=== THE DATA ===

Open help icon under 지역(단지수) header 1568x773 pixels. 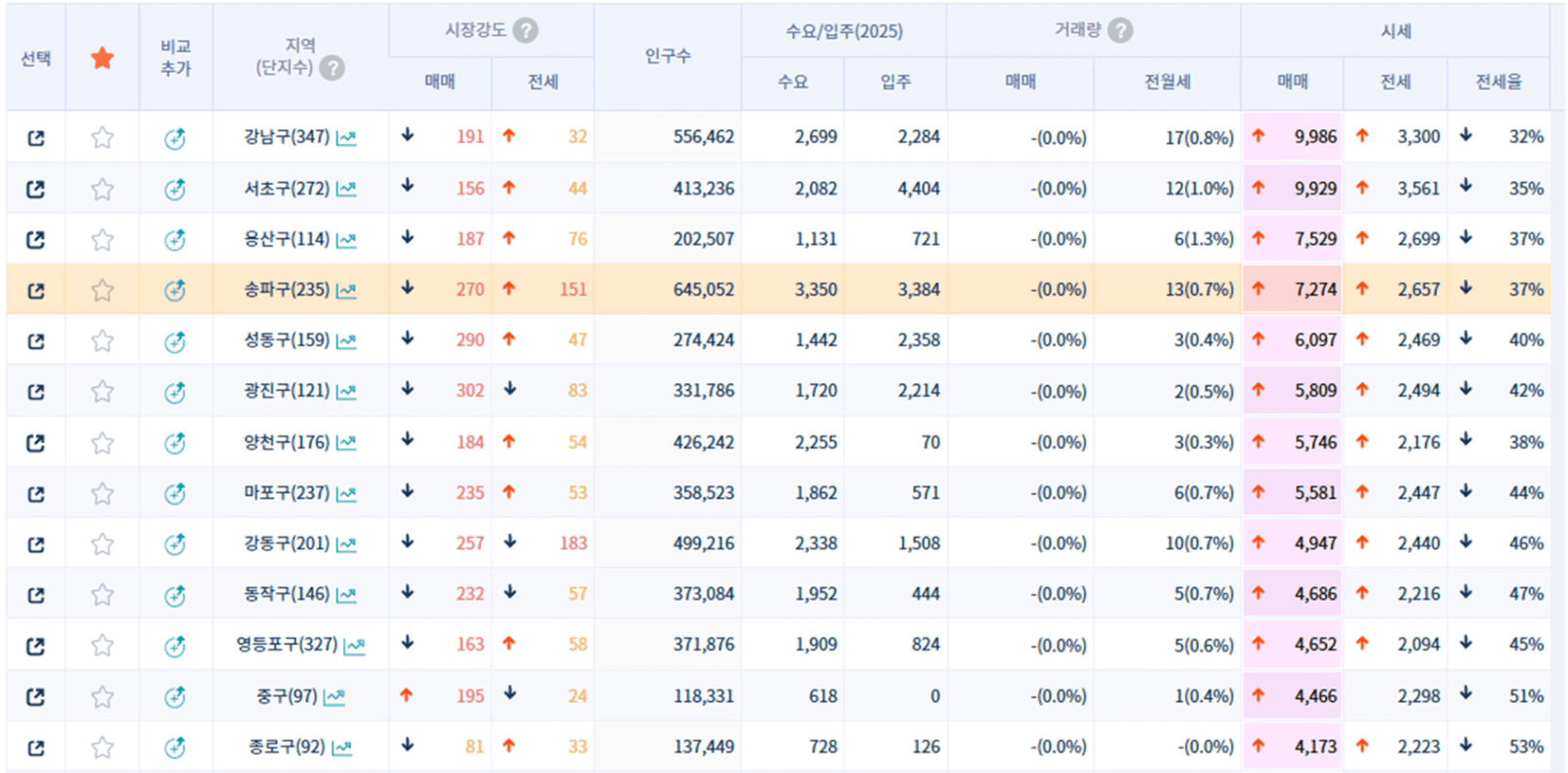tap(332, 68)
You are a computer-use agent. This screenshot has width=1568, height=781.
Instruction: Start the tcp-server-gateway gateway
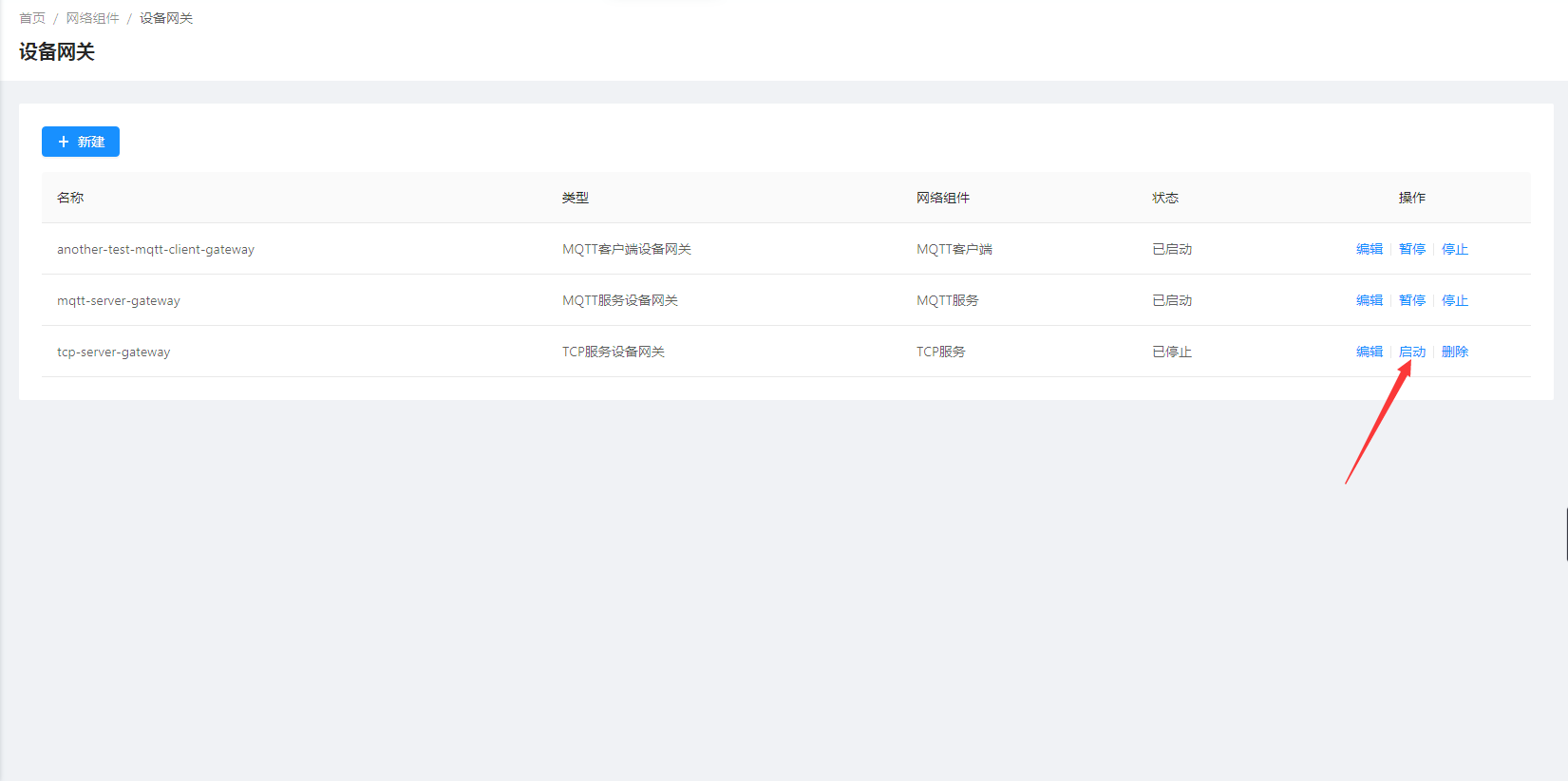tap(1411, 352)
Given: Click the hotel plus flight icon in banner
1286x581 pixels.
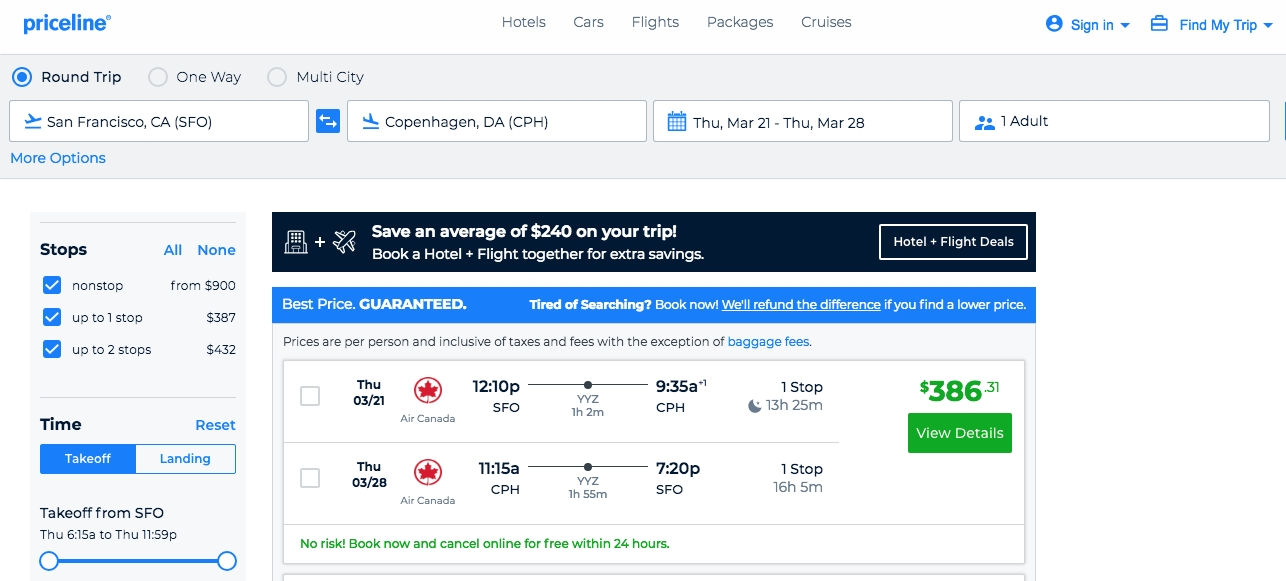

===

*WHAT THE TASK REQUIRES*.
Quote the material word for word, starting at the line that contains "You are a computer-use" and ending at the last line of the material. Leave the pictures out.

*EXERCISE OUTPUT*.
You are a computer-use agent. This screenshot has width=1568, height=781.
Instruction: Start the tcp-server-gateway gateway
tap(1411, 352)
Given: Click the hotel plus flight icon in banner
1286x581 pixels.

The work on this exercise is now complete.